Provided information:
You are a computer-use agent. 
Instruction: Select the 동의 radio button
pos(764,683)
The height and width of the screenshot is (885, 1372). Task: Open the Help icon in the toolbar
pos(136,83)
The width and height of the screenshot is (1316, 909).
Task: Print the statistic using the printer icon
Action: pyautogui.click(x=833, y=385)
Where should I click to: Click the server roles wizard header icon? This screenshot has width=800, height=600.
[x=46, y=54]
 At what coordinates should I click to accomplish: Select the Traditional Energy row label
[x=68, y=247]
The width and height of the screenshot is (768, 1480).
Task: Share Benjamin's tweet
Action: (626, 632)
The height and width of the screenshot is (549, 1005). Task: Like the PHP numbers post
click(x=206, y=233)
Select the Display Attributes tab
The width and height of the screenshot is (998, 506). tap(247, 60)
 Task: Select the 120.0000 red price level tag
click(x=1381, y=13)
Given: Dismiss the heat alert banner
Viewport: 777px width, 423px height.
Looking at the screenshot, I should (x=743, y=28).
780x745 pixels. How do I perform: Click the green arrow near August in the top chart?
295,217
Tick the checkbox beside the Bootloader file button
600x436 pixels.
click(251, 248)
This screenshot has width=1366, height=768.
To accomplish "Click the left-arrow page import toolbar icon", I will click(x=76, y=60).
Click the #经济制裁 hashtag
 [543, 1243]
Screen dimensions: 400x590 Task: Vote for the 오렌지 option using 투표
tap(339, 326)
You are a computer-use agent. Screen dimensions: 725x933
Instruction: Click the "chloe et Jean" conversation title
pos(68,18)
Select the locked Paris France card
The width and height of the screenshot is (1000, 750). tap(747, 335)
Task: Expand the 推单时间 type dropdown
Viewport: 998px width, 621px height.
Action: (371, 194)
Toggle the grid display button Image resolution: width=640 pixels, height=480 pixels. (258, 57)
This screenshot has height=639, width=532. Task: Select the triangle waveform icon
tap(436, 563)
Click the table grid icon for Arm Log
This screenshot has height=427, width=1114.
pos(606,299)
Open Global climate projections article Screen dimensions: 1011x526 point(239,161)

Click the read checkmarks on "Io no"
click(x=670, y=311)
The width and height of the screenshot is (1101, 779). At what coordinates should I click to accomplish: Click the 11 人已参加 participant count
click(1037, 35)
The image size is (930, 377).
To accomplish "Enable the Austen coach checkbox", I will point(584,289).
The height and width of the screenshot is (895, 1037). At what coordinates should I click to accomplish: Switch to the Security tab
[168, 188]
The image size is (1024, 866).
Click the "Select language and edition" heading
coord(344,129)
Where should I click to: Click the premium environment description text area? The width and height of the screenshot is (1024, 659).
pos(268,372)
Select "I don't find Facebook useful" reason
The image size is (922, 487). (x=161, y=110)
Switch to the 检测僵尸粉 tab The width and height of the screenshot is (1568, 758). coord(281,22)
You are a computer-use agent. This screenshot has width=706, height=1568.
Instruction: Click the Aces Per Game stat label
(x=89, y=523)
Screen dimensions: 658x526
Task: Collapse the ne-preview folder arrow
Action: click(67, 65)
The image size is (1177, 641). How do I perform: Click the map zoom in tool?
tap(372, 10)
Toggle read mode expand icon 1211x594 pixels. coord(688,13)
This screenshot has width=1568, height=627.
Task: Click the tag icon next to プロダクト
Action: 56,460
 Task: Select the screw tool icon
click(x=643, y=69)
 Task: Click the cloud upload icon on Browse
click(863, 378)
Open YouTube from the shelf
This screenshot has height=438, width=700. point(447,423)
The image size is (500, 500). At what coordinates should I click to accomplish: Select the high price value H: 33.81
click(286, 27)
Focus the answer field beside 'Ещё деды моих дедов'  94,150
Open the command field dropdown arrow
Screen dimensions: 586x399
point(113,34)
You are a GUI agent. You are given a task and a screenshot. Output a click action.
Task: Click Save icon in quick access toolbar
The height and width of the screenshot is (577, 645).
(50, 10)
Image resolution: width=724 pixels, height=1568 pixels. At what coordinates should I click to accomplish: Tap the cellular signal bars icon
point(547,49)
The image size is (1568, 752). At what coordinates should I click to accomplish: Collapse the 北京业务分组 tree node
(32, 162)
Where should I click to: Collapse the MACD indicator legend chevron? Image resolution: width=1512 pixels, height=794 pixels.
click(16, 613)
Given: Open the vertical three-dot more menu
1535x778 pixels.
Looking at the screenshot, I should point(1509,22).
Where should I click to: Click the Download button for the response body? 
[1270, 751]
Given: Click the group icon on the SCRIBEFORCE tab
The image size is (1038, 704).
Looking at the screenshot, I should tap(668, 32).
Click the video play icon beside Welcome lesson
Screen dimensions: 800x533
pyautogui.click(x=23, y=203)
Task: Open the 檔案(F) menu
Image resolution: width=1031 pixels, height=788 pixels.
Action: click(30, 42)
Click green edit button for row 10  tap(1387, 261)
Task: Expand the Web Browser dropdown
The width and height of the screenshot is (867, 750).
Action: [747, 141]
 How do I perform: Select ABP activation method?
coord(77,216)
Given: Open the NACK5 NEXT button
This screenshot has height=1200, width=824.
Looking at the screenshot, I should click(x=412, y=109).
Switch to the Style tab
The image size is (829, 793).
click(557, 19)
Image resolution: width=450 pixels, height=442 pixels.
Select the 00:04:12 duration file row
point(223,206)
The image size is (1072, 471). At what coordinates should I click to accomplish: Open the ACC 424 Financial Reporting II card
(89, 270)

Assignment:
From the line containing "Task: Open the 檔案(F) menu" through the last line of the records, output each line exactly and nothing more.

Problem solution:
Task: Open the 檔案(F) menu
Image resolution: width=1031 pixels, height=788 pixels.
Action: click(30, 42)
Click green edit button for row 10  tap(1387, 261)
Task: Expand the Web Browser dropdown
The width and height of the screenshot is (867, 750).
Action: [747, 141]
 How do I perform: Select ABP activation method?
coord(77,216)
Given: Open the NACK5 NEXT button
This screenshot has height=1200, width=824.
Looking at the screenshot, I should click(x=412, y=109).
Switch to the Style tab
The image size is (829, 793).
click(557, 19)
Image resolution: width=450 pixels, height=442 pixels.
Select the 00:04:12 duration file row
point(223,206)
The image size is (1072, 471). At what coordinates should I click to accomplish: Open the ACC 424 Financial Reporting II card
(89, 270)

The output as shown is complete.